The Curse of Audrey Earnshaw

Horror tales set in those dark times of the past – away from today’s cellular communication and wiki-page info that is more mundane than arcane – have a special cast of magic to them. The pall of the unknown all the more heightened as science surrenders to folklore. Where witches have more answers than priests. The Curse of Audrey Earnshaw initially presents such a time. When superstition was fearful and deadly. Yet the cauldron of this movie never fully brews the right spell.

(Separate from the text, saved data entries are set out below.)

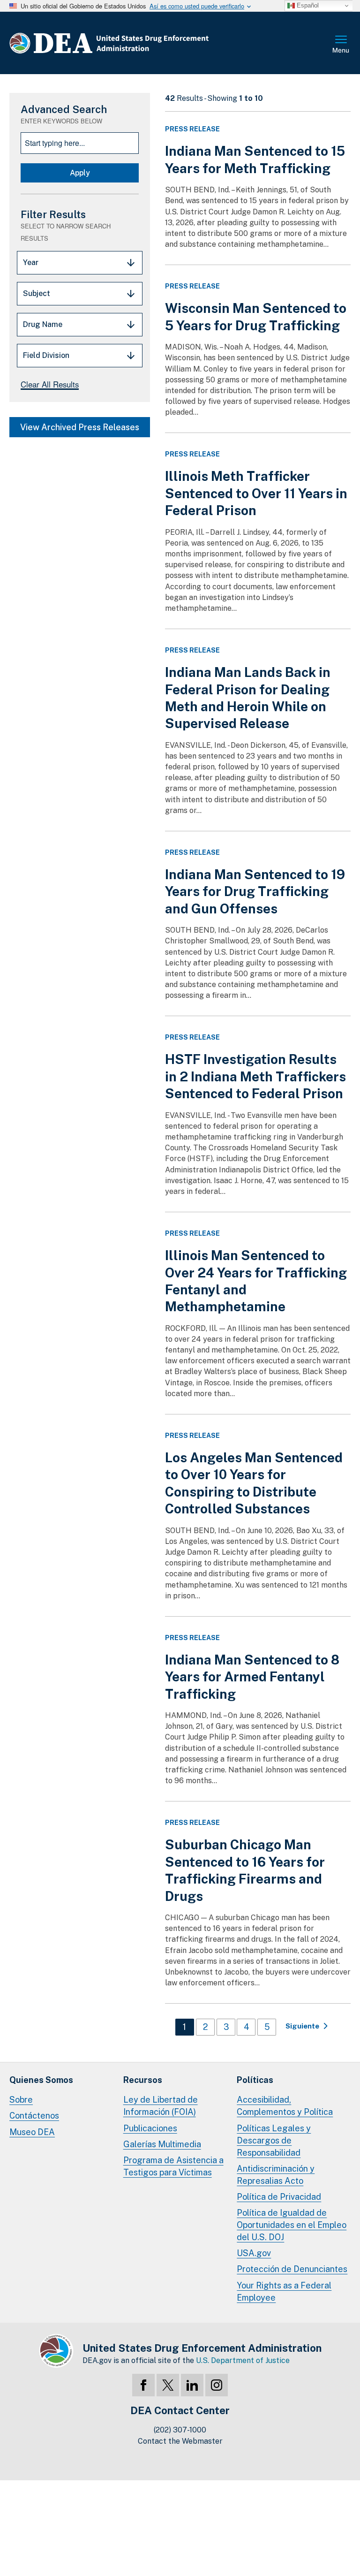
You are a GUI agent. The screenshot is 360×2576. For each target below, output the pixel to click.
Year (30, 262)
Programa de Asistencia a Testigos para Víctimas (173, 2166)
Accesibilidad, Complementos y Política (285, 2106)
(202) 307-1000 (180, 2429)
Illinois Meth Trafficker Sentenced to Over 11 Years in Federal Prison (256, 493)
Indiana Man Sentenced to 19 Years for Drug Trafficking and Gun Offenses (255, 891)
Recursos (142, 2080)
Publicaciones (150, 2128)
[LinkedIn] (192, 2385)
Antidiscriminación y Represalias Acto (276, 2175)
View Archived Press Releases (79, 427)
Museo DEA (32, 2132)
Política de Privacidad (279, 2197)
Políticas (255, 2080)
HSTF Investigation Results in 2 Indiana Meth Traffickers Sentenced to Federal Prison (255, 1076)
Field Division (46, 355)
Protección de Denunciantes (292, 2269)
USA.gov (254, 2253)
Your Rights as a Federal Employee (284, 2291)
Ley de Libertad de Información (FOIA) (160, 2106)
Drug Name (42, 324)
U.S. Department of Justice (243, 2360)
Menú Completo (341, 45)
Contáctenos (34, 2115)
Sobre (21, 2100)
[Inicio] (137, 43)
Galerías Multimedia (162, 2144)
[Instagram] (216, 2385)
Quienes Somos (41, 2080)
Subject (36, 293)
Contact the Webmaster (180, 2441)
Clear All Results (50, 384)
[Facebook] (143, 2385)
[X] (168, 2385)
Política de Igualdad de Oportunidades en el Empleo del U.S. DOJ (291, 2225)
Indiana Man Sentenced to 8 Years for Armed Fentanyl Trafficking (252, 1677)
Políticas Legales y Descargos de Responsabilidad (274, 2140)
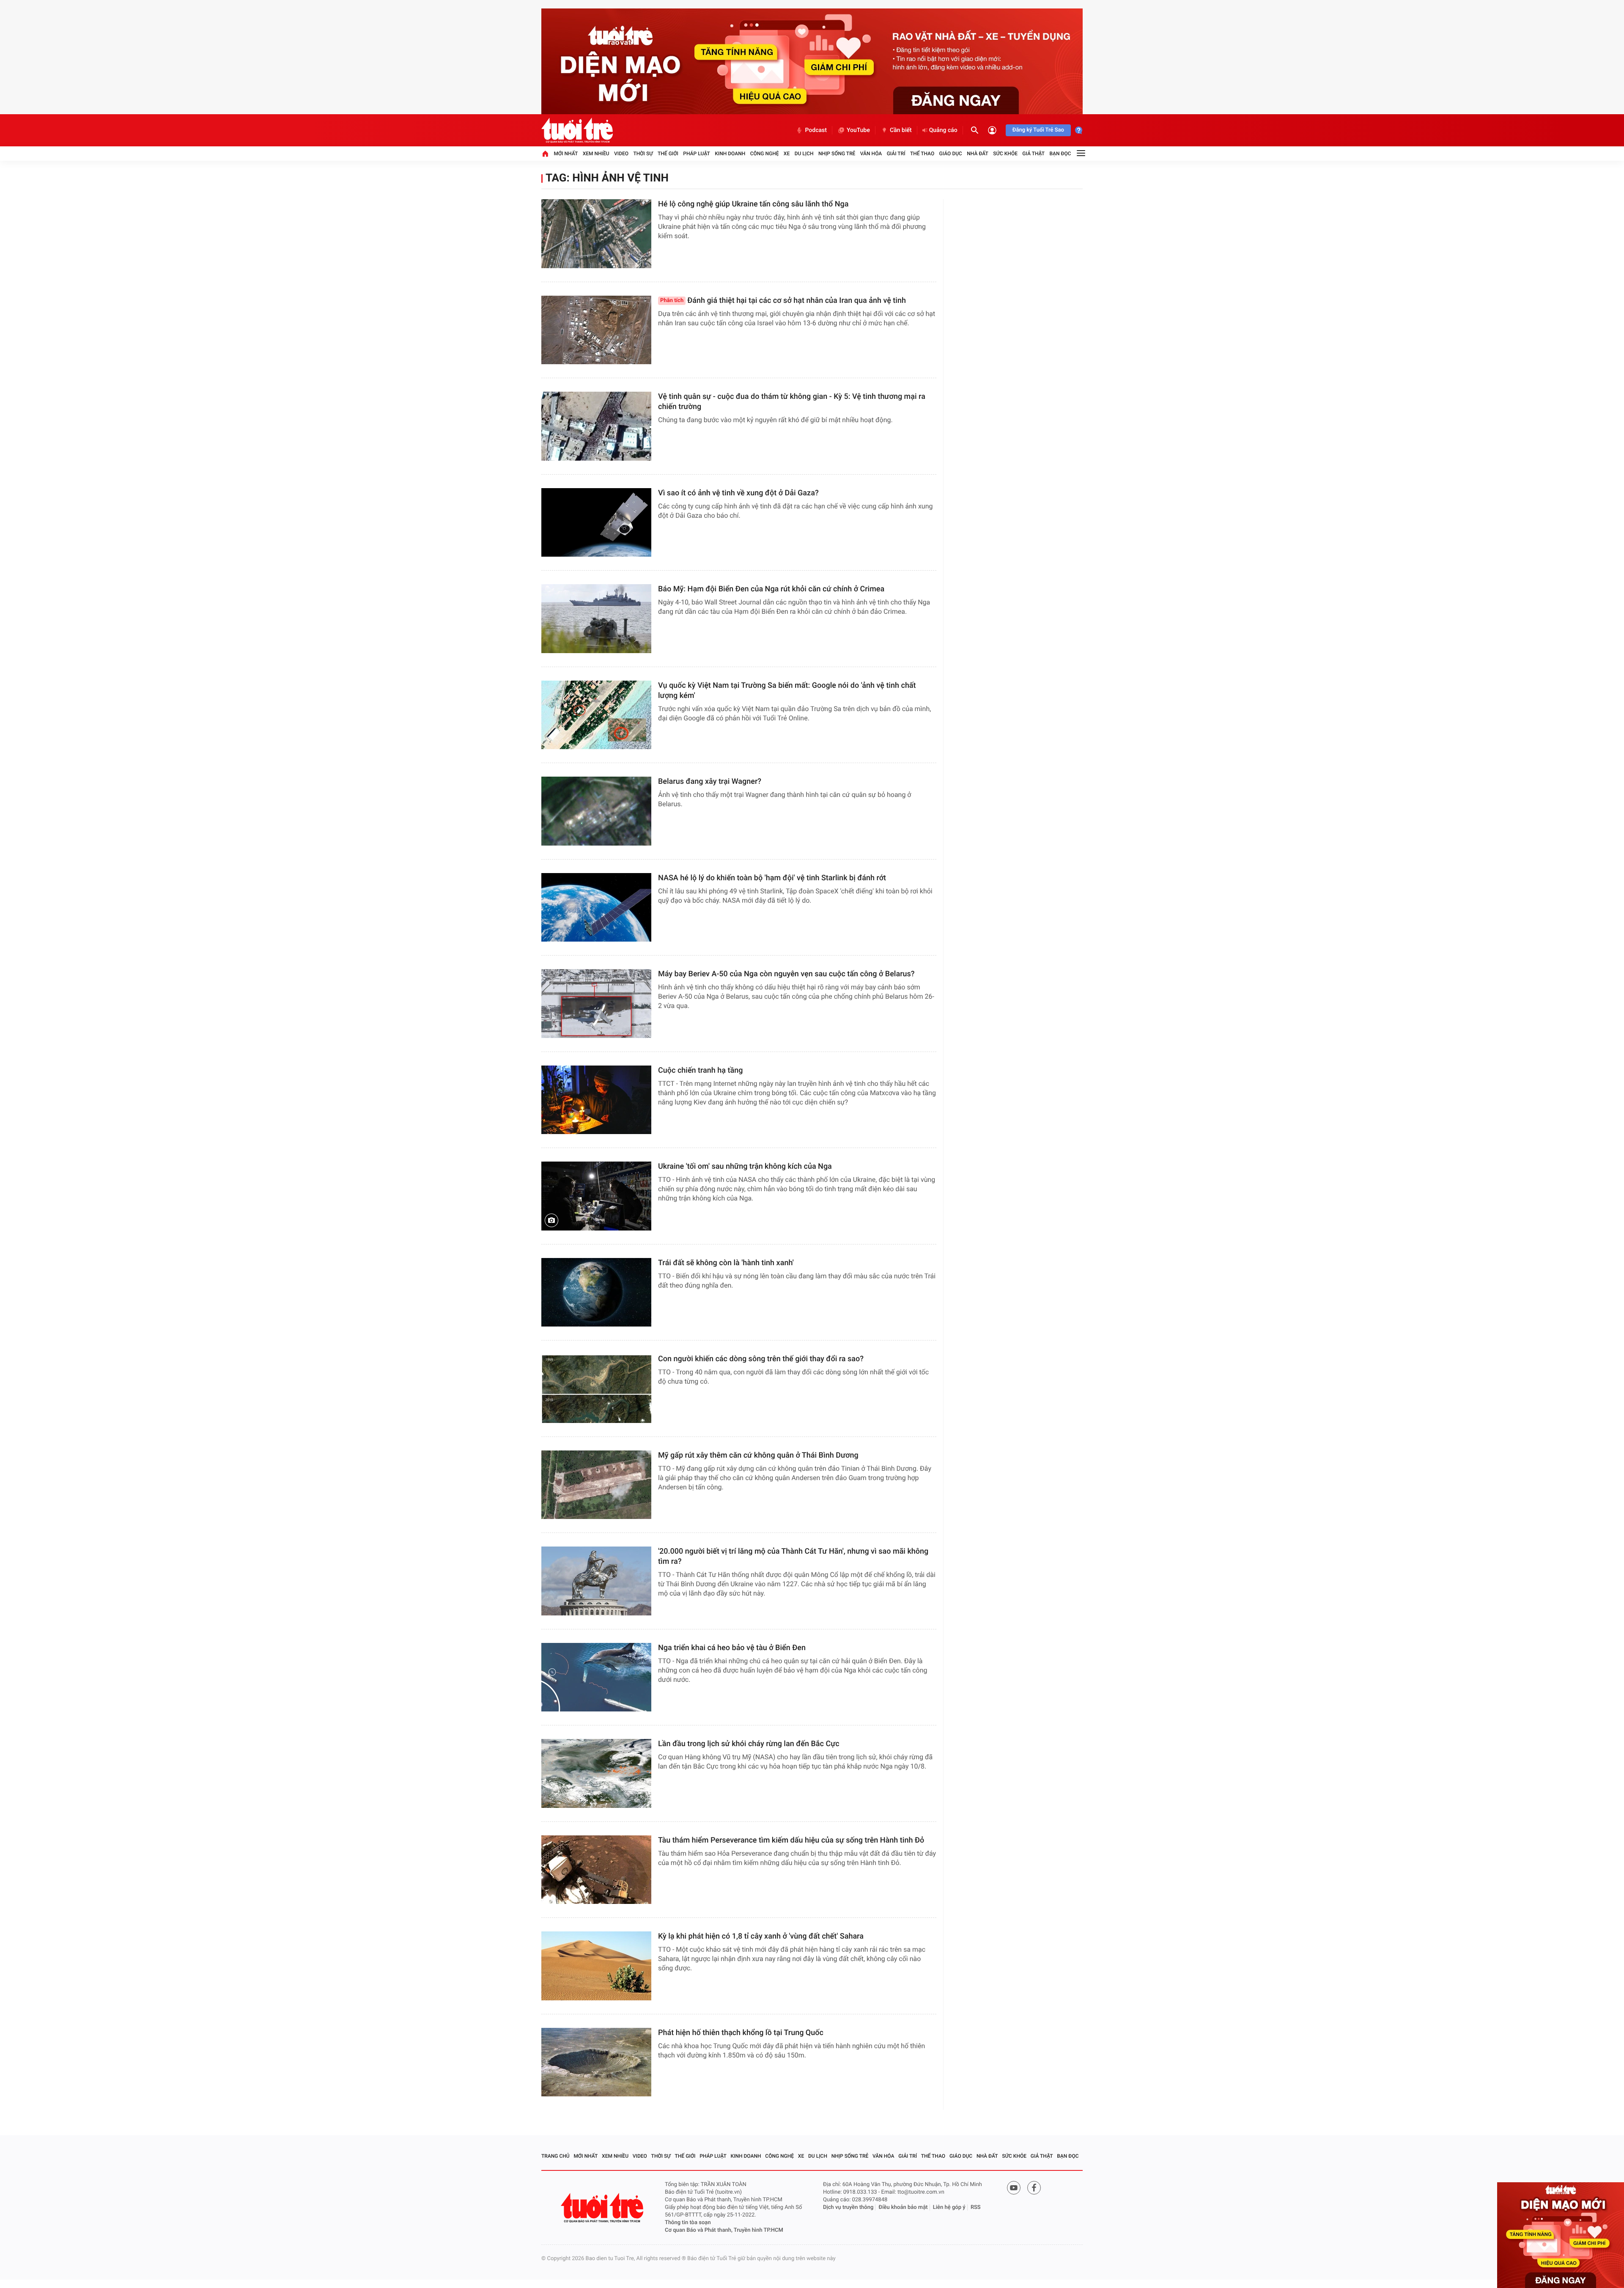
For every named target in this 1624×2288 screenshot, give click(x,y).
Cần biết (901, 130)
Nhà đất (977, 154)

A religious sect, separated from the Church of Ireland, establishes a settlement in North America. The community has survived until a recent famine has struck the land save for the bountiful farm of Agatha Earnshaw. As such, she is dubbed a witch by the suspicious townspeople. The kicker being, of course, that she is. Along with her coven, Agatha’s daughter Audrey is raised in secret in order to fulfill… something. A curse? A prophecy? An end to the community’s sheltered existence? This point is never realized. Nor are her exact origins – or Agatha’s, or this coven’s – revealed. 

Title: The Curse of Audrey Earnshaw (2020)     
Director: Thomas Robert Lee 
Writer: Thomas Robert Lee     
Studio: Gate 67  //  Epic Pictures Group

IMDb Plot: A devout community suffering from a plague is torn apart by a beautiful young woman and the forces of witchcraft, black magic, and possession.
       
Joe Says: The cauldron of this movie never fully brews the right spell. The Curse... might look sharp but any occult bite is sorely dulled.

Audrey, full of teen spirit, witnesses a verbal attack against her mother and decides to take vengeance. She targets her dark arts at the Dwyers, who are mourning the loss of their child. Other than amplifying the Dwyer family’s misery, the culmination of her curse is wholly unrealized and unnecessarily open-ended. Audrey is all unwarranted anger and unfilled destiny, but she pouts beautifully.

The Curse of Audrey Earnshaw looks good. Actually, better than it should. Director Thomas Robert Lee builds an interesting world; one that is familiar, but also two steps over into the gray mist. Life is skewed and complicated here; this is not a simpler time as expected. Lee cleverly draws in on the mystery of young Audrey Earnshaw and her mother Agatha, yet he also ignores the logical lives of the other townspeople. When it comes time for their role in the play, Lee, who also writes the movie, is so deep in the lore that the cohesiveness of the plot is swept away like straw from the barn.

The Curse… might look sharp but any occult bite is sorely dulled.

Audrey is the key focus of the movie, and actress Jessica Reynolds shines. Her contrasting dark hair and alabaster skin is akin to Jennifer Connelly in Labyrinth and plays in a role full of potential. Likewise, Catherine Walker as Agatha, dutifully portrays the opposite: a life unrealized and the weight of her burden. The rest of the townspeople are a mess of Irish brogues and cliche ignorance.

Again, The Curse… looks sharp and new; a contrast perhaps to what Lee might have wanted. The sepia desaturation is a nice touch, but full-on black-and-white would have been menacingly clever. 

Pioneer attire aside, The Curse of Audrey Earnshaw is set in 1973. This movie might be more reminiscent of M. Night Shyamalan’s The Village than Robert Egger’s The Witch, yet never hits the mystery or mystique of either movie. Instead, The Curse… is a creepy concept full of haunting potential.

The Curse of Audrey Earnshaw had the potential to register an indie voice to a specific sub-genre. Walker and Reynolds not only make a fantastically rich mother-daughter duo, but shine as characters who deserve more. The plot is a humiliating burning stake of its own with unnecessarily open questions. Audrey’s origin story aside, setting the movie in 1973 is both baffling and purposeless. Lee seemingly wants to make his own personal Hereditary yet is shackled to mediocrity. For a 93-minute movie, The Curse of Audrey Earnshaw suffers from its own want with long, dry spells that are anything but bewitching.